本申请实施例提供一种音频处理方法、声码器、装置、设备及存储介质，能够提高音频处理的速度和效率。下面说明本申请实施例提供的电子设备的示例性应用，本申请实施例提供的电子设备可以实施为智能机器人、智能音箱、笔记本电脑，平板电脑，台式计算机，机顶盒，移动设备(例如，移动电话，便携式音乐播放器，个人数字助理，专用消息设备，便携式游戏设备)等各种类型的用户终端，也可以实施为服务器。下面，将说明电子设备实施为服务器时示例性应用。Embodiments of the present application provide an audio processing method, a vocoder, an apparatus, a device, and a storage medium, which can improve the speed and efficiency of audio processing. Exemplary applications of the electronic devices provided by the embodiments of the present application are described below.
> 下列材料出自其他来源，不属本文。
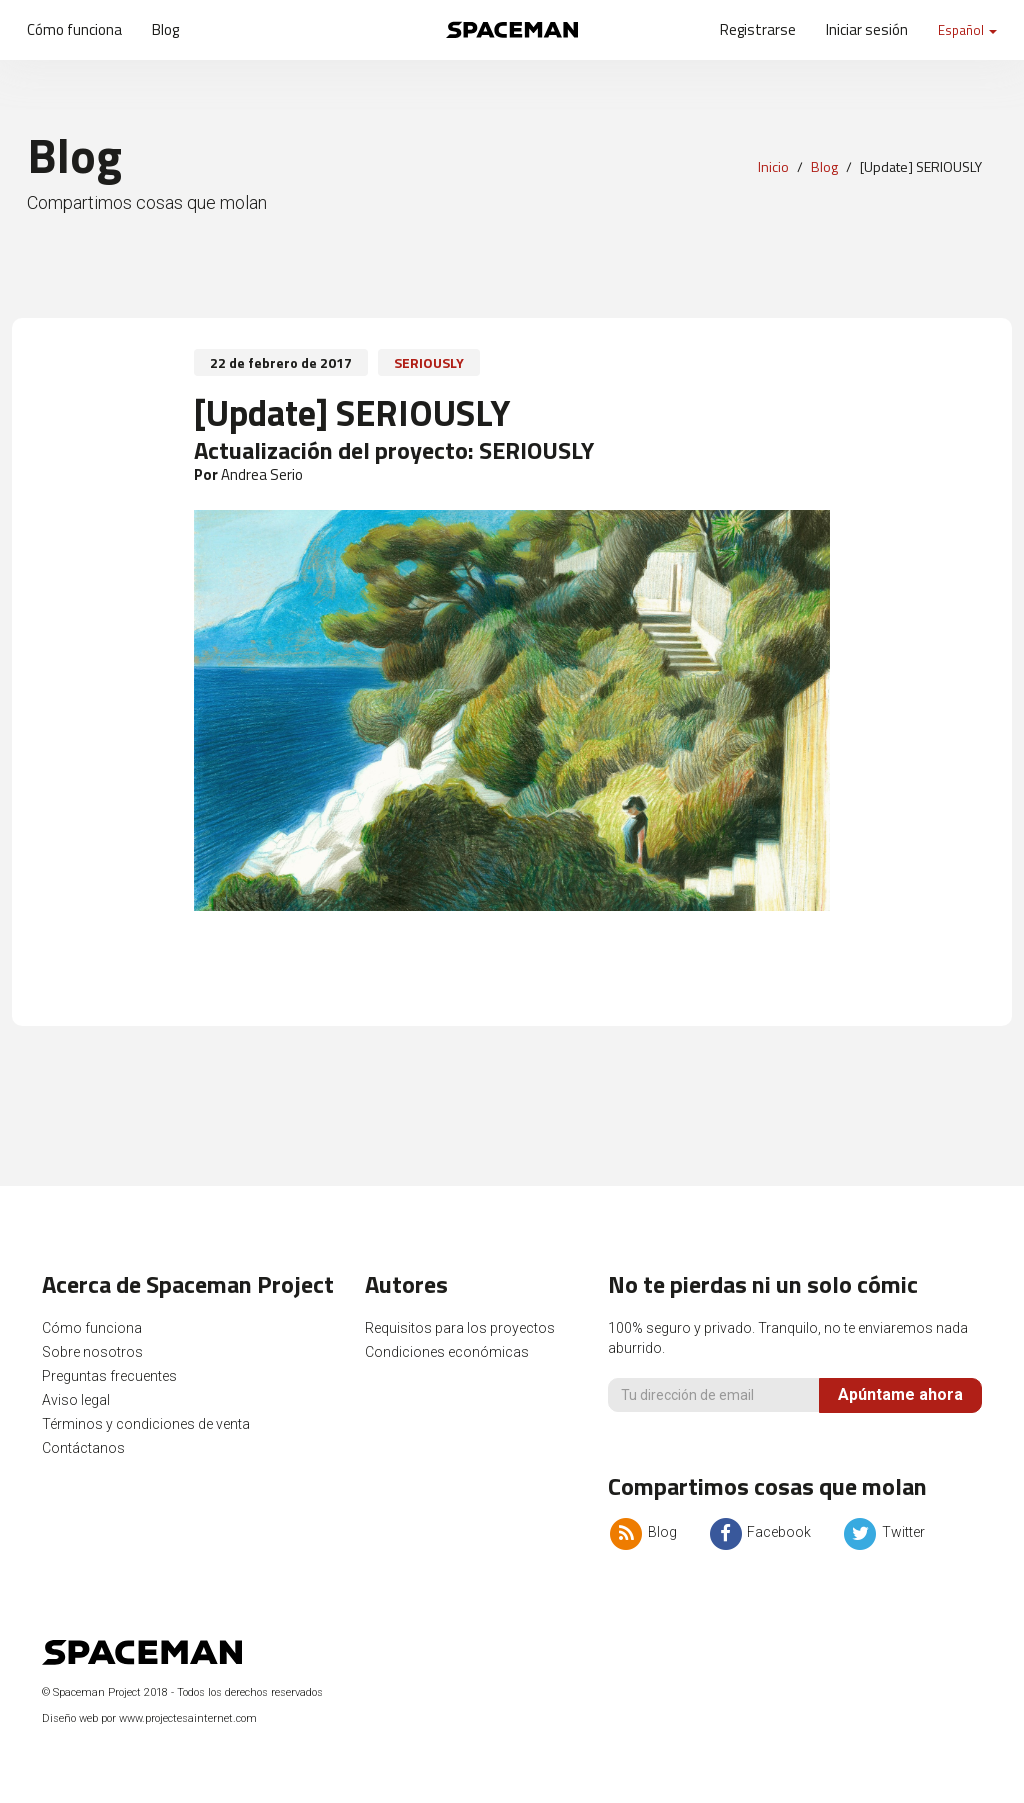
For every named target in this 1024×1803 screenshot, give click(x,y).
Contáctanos (83, 1448)
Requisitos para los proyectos (460, 1328)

The electronic devices provided by the embodiments of the present application may be implemented as intelligent robots, smart speakers, notebook computers, tablet computers, desktop computers, set-top boxes, mobile devices (for example, mobile phones) , portable music players, personal digital assistants, dedicated message devices, portable game devices, etc. various types of user terminals can also be implemented as servers. In the following, exemplary applications when the electronic device is implemented as a server will be described.

参见图2，图2是本申请实施例提供的音频处理系统100-1的一个可选的架构示意图，为实现支撑一个智能语音应用，终端400(示例性示出了终端400-1、终端400-2与终端400-3)通过网络连接服务器200，网络可以是广域网或者局域网，又或者是二者的组合。Referring to FIG. 2, FIG. 2 is an optional schematic structural diagram of an audio processing system 100-1 provided by an embodiment of the present application. In order to support an intelligent voice application, the terminal 400 (exemplarily shows the terminal 400-1, -2 and the terminal 400-3) are connected to the server 200 through a network, and the network may be a wide area network or a local area network, or a combination of the two.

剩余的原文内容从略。